_AIM OF THE EXERCISE:_ Each line from the one containing "Viewport: 588px width, 392px height." through the last line of the records below is to be repeated as written, with nothing added.

_PROVIDED INFORMATION:_
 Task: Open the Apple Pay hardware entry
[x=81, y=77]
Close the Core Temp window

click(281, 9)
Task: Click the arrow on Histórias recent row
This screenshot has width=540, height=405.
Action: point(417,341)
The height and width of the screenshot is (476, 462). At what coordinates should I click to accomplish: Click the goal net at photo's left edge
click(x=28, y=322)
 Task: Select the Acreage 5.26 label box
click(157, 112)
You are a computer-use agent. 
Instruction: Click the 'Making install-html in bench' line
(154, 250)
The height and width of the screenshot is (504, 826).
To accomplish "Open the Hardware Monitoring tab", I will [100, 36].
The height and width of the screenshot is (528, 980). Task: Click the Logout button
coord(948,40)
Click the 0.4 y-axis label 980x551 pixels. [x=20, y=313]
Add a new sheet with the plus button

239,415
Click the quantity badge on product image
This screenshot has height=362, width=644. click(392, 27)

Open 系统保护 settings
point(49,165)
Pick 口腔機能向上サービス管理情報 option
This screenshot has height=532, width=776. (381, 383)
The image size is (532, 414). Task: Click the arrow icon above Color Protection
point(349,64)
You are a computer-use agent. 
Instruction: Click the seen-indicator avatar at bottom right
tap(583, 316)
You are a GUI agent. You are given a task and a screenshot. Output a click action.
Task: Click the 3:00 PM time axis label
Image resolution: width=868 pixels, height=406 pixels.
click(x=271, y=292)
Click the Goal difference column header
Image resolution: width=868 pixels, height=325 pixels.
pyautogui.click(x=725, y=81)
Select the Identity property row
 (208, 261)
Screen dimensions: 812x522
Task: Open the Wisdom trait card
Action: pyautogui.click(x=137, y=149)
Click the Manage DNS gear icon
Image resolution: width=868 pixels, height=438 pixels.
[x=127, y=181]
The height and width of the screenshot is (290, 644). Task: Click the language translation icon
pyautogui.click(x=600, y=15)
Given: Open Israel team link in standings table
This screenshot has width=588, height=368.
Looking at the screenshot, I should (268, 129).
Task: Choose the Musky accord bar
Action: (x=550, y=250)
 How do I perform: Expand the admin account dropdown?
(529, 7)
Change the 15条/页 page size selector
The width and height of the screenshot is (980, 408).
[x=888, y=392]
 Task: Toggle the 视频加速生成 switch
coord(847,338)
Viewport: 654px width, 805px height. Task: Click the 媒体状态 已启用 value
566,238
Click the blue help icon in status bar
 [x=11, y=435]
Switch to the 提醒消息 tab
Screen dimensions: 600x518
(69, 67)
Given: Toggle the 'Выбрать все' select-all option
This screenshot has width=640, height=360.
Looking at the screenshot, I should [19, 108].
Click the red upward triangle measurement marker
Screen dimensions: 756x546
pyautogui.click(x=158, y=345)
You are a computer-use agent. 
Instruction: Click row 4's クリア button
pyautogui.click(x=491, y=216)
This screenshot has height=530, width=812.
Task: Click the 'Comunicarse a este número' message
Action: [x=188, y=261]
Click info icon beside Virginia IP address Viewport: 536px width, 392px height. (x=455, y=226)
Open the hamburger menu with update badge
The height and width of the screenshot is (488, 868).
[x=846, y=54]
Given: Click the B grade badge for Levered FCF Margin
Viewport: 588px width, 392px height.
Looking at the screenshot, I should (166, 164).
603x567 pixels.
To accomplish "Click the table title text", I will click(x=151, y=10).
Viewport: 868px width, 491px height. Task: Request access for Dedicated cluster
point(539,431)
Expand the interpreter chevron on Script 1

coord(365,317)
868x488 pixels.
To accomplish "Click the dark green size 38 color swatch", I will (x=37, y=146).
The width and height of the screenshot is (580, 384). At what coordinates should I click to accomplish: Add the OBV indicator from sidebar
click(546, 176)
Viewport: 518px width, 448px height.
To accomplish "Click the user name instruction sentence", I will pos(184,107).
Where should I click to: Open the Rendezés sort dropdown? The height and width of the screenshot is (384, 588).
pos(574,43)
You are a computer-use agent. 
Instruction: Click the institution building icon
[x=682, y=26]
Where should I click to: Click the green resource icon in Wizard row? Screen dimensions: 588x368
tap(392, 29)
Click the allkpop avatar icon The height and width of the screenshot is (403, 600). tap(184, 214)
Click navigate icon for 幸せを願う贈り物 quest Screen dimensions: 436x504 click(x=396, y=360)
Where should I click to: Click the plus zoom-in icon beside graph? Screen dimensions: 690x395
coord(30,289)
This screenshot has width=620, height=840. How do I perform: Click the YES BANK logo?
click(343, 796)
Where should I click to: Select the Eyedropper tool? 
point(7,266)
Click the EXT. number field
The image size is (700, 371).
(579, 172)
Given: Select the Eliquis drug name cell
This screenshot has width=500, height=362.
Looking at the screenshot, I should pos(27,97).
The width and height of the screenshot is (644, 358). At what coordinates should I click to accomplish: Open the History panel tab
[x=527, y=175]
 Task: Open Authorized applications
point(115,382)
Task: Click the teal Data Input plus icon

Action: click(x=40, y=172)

_ANSWER SECTION:_
Viewport: 588px width, 392px height.
Looking at the screenshot, I should (166, 164).
603x567 pixels.
To accomplish "Click the table title text", I will click(x=151, y=10).
Viewport: 868px width, 491px height. Task: Request access for Dedicated cluster
point(539,431)
Expand the interpreter chevron on Script 1

coord(365,317)
868x488 pixels.
To accomplish "Click the dark green size 38 color swatch", I will (x=37, y=146).
The width and height of the screenshot is (580, 384). At what coordinates should I click to accomplish: Add the OBV indicator from sidebar
click(546, 176)
Viewport: 518px width, 448px height.
To accomplish "Click the user name instruction sentence", I will pos(184,107).
Where should I click to: Open the Rendezés sort dropdown? The height and width of the screenshot is (384, 588).
pos(574,43)
You are a computer-use agent. 
Instruction: Click the institution building icon
[x=682, y=26]
Where should I click to: Click the green resource icon in Wizard row? Screen dimensions: 588x368
tap(392, 29)
Click the allkpop avatar icon The height and width of the screenshot is (403, 600). tap(184, 214)
Click navigate icon for 幸せを願う贈り物 quest Screen dimensions: 436x504 click(x=396, y=360)
Where should I click to: Click the plus zoom-in icon beside graph? Screen dimensions: 690x395
coord(30,289)
This screenshot has width=620, height=840. How do I perform: Click the YES BANK logo?
click(343, 796)
Where should I click to: Select the Eyedropper tool? 
point(7,266)
Click the EXT. number field
The image size is (700, 371).
(579, 172)
Given: Select the Eliquis drug name cell
This screenshot has width=500, height=362.
Looking at the screenshot, I should pos(27,97).
The width and height of the screenshot is (644, 358). At what coordinates should I click to accomplish: Open the History panel tab
[x=527, y=175]
 Task: Open Authorized applications
point(115,382)
Task: Click the teal Data Input plus icon

Action: click(x=40, y=172)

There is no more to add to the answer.